I want to have fellowship with my Father – I want victory over every sin in my life, because sin separates man from God. I want to know I am approved by God in my daily life. Like the disciples who followed Jesus everywhere, I want to walk with Jesus, sit with Him, talk with Him, understand what He means, follow Him everywhere! Jesus is the Bread of Life. I need to eat that Bread so my spirit can live!
I did accept the forgiveness Jesus offers, I laid down the guilt as well as the sin, and this year was so much more enjoyable at camp!

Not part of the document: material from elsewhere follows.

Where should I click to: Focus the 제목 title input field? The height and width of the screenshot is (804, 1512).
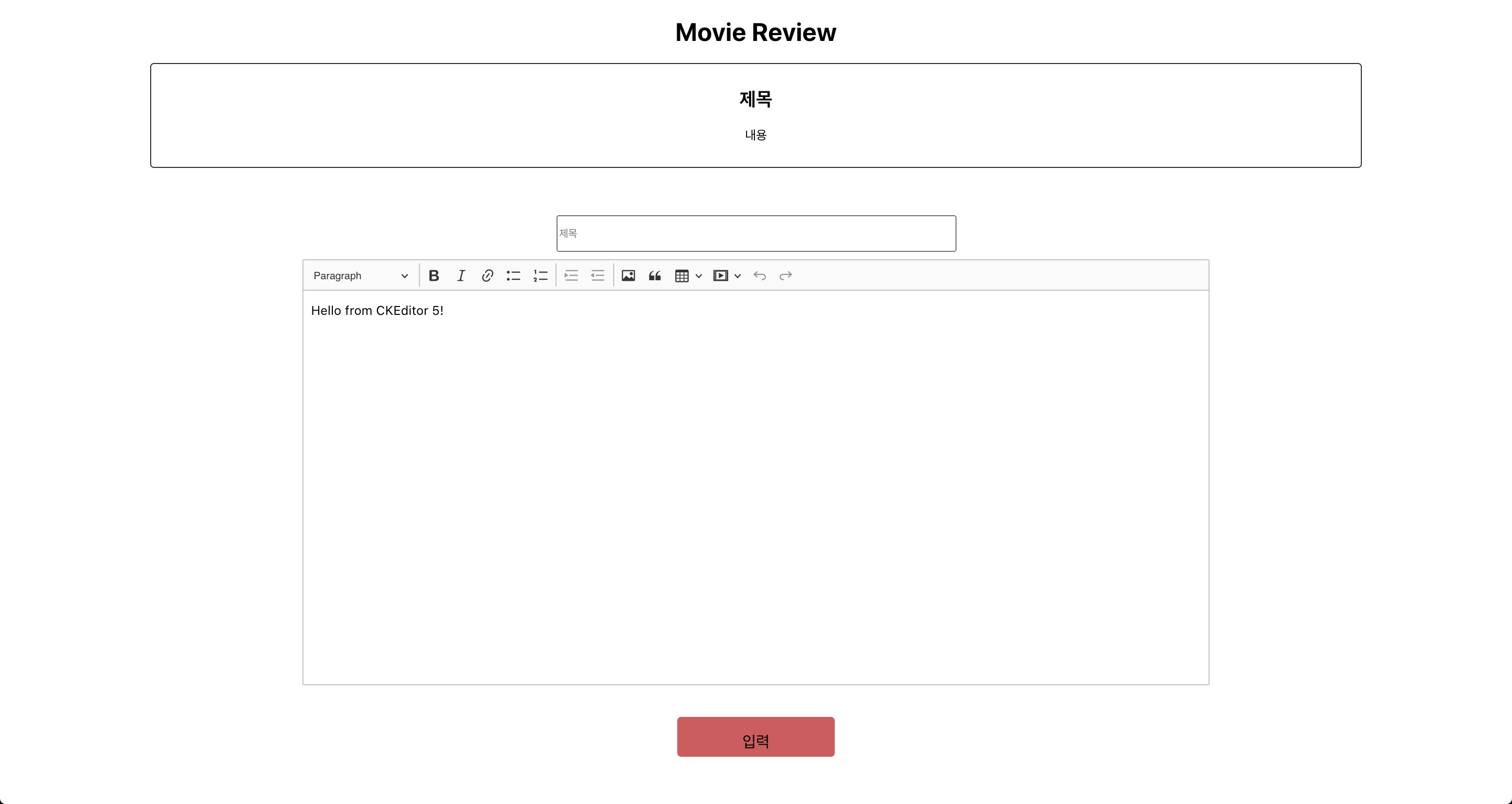[756, 234]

It was warmer, so that made it much easier, but I would hope that I have grown over the past several years and would fall on the power of the Holy Spirit to carry me through even a cold camp graciously. It wasn’t perfect this year, is it ever? There were problems. But there were good times too – great conversations and bonding with my sisters from church. Praise God!
I love this! How beautiful is the forgiveness and grace of Jesus Christ. There is nothing beyond His power to fix, change, heal, or manage in a godly way. Fellowship with Him is my lifeline. I don’t always act that way but He faithfully draws me back.

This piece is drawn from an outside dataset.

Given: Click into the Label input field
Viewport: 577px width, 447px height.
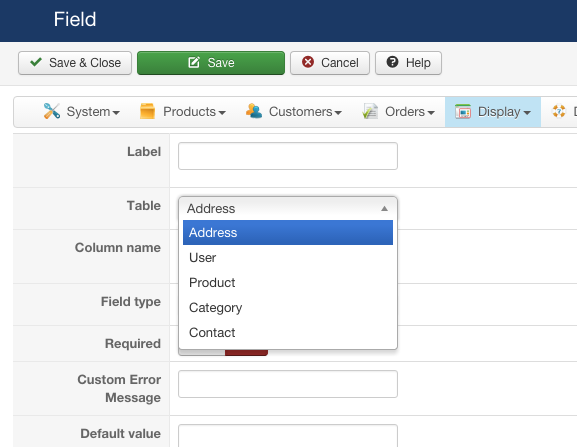Looking at the screenshot, I should 288,156.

My complaint was missing a comfortable bed! LOL!!!!! God is always so gracious and merciful to us sister, and as many times as I have failed over the past few months alone, I’m glad we serve a Savior who has enduring and forbearing love!

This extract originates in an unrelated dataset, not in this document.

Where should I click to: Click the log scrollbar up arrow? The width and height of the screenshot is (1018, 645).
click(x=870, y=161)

LOL! Yes, that too, although my bed was quite comfy – just that I don’t get to stay in it all night with a toddler! 😀 Yes, I am learning daily to get up and press on to perfection.
Thanks for your honesty, Kay. The continuing war of indwelling sin against indwelling Spirit… (Romans 7:17, 8:11) I feel it. Like, daily. This past Saturday morning I was complaining about the cold (went out before dawn to see Victoria Falls… starting out the day at 40 degrees in a tee shirt, whew!) The momentary discomfort that resulted in my complaint seems like nothing after the fact… and I feel so, so lame. I can’t believe I was complaining just as I was literally on my way to see a wonder of the world!! I am so, so grateful for God’s fatherly forgiveness and patience!
It’s good to remember, as you pointed out, that Jesus is praying for us (John 17)! I’ve long identified with Peter’s impetuousness and inconstancy, re: his denials. But how good to remember that Jesus was praying for him through his failures, and that he restored him. A wise friend once pointed out how equally dire both Judas and Peter’s situations looked on the night Jesus was betrayed: but the important difference is that Jesus promised to pray for Peter. And he lives to pray for us! 🙂
And oh, I just love Reata’s face in that picture!! <3
I too, am so very thankful for a loving Father! I also identify with Peter so much. It is encouraging to see the understanding and love that Jesus gave to Peter – gives me hope for my own failures.
…and Victoria Falls sound amazing!
Wow, this is awesome! Beautiful photographs and very well said. Thanks so much for sharing your thoughts with us!